[Pointing records for text and elements]
+ + +

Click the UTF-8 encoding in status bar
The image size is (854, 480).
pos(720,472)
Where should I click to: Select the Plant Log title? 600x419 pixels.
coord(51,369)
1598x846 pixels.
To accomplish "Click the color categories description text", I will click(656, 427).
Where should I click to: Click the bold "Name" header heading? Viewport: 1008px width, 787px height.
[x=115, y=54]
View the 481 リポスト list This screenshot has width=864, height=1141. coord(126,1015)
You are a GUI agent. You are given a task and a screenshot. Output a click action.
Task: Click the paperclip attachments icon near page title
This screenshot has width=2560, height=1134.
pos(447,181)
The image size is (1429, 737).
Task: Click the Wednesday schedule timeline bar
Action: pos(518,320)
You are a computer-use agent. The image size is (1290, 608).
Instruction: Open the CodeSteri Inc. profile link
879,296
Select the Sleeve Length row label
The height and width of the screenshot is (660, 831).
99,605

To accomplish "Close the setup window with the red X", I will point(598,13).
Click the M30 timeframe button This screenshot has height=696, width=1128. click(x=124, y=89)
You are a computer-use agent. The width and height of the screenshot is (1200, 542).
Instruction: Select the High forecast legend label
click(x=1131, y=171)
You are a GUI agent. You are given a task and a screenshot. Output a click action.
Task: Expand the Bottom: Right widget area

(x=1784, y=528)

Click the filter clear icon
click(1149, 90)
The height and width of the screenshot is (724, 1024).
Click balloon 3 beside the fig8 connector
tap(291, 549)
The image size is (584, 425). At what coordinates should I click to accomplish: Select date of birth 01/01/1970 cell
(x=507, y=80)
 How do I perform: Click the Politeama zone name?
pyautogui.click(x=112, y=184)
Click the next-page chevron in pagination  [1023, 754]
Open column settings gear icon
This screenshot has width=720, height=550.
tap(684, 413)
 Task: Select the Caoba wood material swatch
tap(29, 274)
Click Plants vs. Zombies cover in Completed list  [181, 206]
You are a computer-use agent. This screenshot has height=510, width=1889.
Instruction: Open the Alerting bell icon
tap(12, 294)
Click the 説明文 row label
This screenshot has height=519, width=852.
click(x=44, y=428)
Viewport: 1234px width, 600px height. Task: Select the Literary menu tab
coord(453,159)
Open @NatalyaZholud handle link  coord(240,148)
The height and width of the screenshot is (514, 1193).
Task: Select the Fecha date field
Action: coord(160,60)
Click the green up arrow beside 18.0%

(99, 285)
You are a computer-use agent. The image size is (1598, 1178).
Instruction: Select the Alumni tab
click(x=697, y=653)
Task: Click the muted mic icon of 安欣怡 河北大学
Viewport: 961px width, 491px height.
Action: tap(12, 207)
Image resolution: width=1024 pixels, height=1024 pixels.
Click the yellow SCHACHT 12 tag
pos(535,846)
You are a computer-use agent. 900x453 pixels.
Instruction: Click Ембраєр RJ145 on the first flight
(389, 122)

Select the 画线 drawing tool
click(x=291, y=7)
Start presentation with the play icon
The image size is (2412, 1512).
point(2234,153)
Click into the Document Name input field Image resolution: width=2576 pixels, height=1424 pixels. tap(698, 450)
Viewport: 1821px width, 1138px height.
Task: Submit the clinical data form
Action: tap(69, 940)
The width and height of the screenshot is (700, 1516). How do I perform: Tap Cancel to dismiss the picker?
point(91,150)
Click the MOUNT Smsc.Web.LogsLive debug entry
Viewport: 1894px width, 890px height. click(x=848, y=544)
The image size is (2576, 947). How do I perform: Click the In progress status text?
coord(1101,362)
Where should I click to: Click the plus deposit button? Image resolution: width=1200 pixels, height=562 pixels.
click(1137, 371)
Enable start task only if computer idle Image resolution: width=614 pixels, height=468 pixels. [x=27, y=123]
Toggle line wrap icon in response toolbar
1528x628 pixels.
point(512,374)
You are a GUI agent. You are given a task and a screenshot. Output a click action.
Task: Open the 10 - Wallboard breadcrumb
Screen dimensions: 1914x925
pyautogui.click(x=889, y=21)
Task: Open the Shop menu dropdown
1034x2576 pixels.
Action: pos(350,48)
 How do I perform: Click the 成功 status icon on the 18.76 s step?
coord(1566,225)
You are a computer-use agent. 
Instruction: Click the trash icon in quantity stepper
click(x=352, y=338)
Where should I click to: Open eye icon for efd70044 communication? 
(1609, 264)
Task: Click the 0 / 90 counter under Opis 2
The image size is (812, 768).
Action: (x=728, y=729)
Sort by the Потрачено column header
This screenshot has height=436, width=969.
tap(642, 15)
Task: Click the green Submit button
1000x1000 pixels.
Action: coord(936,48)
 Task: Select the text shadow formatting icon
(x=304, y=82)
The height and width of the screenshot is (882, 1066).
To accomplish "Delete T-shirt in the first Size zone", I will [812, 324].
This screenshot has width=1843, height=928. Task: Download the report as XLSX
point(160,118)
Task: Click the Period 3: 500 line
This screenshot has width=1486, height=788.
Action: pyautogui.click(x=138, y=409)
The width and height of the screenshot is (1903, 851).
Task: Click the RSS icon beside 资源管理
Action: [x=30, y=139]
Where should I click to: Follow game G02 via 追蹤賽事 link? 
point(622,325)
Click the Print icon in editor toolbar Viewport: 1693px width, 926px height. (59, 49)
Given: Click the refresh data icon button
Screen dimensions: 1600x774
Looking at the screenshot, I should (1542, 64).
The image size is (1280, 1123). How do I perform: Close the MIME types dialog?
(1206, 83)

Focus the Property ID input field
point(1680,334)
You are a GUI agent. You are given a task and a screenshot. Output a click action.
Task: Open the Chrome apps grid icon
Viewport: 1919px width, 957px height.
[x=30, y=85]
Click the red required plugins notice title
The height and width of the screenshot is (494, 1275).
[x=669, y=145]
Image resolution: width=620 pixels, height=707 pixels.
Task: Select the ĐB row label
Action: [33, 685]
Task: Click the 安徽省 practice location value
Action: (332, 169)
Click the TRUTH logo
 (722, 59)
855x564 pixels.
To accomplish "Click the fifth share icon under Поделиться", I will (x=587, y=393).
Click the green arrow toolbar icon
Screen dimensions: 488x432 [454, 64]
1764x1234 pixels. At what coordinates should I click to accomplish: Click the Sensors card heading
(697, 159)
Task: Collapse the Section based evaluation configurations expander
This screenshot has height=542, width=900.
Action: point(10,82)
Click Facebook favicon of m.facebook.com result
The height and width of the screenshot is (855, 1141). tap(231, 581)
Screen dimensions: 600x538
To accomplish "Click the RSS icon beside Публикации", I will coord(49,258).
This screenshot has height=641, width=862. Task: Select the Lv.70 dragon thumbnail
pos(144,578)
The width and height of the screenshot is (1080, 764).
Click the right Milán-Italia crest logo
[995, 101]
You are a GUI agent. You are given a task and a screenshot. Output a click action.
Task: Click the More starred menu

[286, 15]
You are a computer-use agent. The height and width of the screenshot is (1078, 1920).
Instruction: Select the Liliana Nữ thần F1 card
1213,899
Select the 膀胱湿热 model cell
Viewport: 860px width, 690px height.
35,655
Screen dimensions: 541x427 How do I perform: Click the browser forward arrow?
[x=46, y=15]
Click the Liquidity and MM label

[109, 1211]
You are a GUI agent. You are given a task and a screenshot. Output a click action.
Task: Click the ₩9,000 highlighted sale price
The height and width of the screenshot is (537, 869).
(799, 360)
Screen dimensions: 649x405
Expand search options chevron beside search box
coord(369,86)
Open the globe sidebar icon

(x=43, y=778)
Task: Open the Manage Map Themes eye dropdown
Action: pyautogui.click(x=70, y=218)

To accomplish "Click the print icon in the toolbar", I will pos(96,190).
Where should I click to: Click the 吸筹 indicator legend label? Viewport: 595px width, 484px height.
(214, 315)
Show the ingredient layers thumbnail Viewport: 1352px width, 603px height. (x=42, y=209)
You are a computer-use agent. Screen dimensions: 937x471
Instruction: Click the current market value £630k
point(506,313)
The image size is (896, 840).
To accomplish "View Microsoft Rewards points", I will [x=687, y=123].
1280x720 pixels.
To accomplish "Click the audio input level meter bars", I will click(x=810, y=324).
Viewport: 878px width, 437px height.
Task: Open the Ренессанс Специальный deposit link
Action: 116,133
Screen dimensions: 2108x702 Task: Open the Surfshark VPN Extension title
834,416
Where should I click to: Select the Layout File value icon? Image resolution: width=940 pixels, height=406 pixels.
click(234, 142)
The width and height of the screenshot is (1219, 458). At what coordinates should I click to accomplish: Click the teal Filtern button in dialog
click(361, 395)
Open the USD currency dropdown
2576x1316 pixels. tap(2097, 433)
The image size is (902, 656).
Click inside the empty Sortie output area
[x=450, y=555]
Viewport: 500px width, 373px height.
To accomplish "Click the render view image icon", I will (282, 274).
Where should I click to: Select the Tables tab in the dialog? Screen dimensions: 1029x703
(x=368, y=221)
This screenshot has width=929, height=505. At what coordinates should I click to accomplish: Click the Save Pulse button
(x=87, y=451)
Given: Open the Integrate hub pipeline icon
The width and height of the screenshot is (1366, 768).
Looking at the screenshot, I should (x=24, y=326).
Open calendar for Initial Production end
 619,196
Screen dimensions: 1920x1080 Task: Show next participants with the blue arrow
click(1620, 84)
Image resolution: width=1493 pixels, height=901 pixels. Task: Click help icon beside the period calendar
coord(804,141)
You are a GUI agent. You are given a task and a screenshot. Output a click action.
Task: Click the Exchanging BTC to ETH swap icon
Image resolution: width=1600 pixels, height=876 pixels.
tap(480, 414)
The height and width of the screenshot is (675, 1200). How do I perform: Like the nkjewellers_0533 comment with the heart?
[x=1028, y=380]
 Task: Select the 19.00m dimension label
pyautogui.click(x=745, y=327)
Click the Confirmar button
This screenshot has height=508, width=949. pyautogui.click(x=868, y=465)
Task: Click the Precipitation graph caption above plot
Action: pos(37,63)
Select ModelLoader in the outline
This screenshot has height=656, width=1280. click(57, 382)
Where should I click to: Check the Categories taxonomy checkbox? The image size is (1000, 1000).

+ + +

- [Exercise description]
Which lines run from the line with "Focus the Property ID input field" to the line with "I will coord(49,258)."? Write out those lines exactly, both ends included, and nothing else.

- [Correct response]
Focus the Property ID input field
point(1680,334)
You are a GUI agent. You are given a task and a screenshot. Output a click action.
Task: Open the Chrome apps grid icon
Viewport: 1919px width, 957px height.
[x=30, y=85]
Click the red required plugins notice title
The height and width of the screenshot is (494, 1275).
[x=669, y=145]
Image resolution: width=620 pixels, height=707 pixels.
Task: Select the ĐB row label
Action: [33, 685]
Task: Click the 安徽省 practice location value
Action: (332, 169)
Click the TRUTH logo
 (722, 59)
855x564 pixels.
To accomplish "Click the fifth share icon under Поделиться", I will (x=587, y=393).
Click the green arrow toolbar icon
Screen dimensions: 488x432 [454, 64]
1764x1234 pixels. At what coordinates should I click to accomplish: Click the Sensors card heading
(697, 159)
Task: Collapse the Section based evaluation configurations expander
This screenshot has height=542, width=900.
Action: point(10,82)
Click Facebook favicon of m.facebook.com result
The height and width of the screenshot is (855, 1141). tap(231, 581)
Screen dimensions: 600x538
To accomplish "Click the RSS icon beside Публикации", I will coord(49,258).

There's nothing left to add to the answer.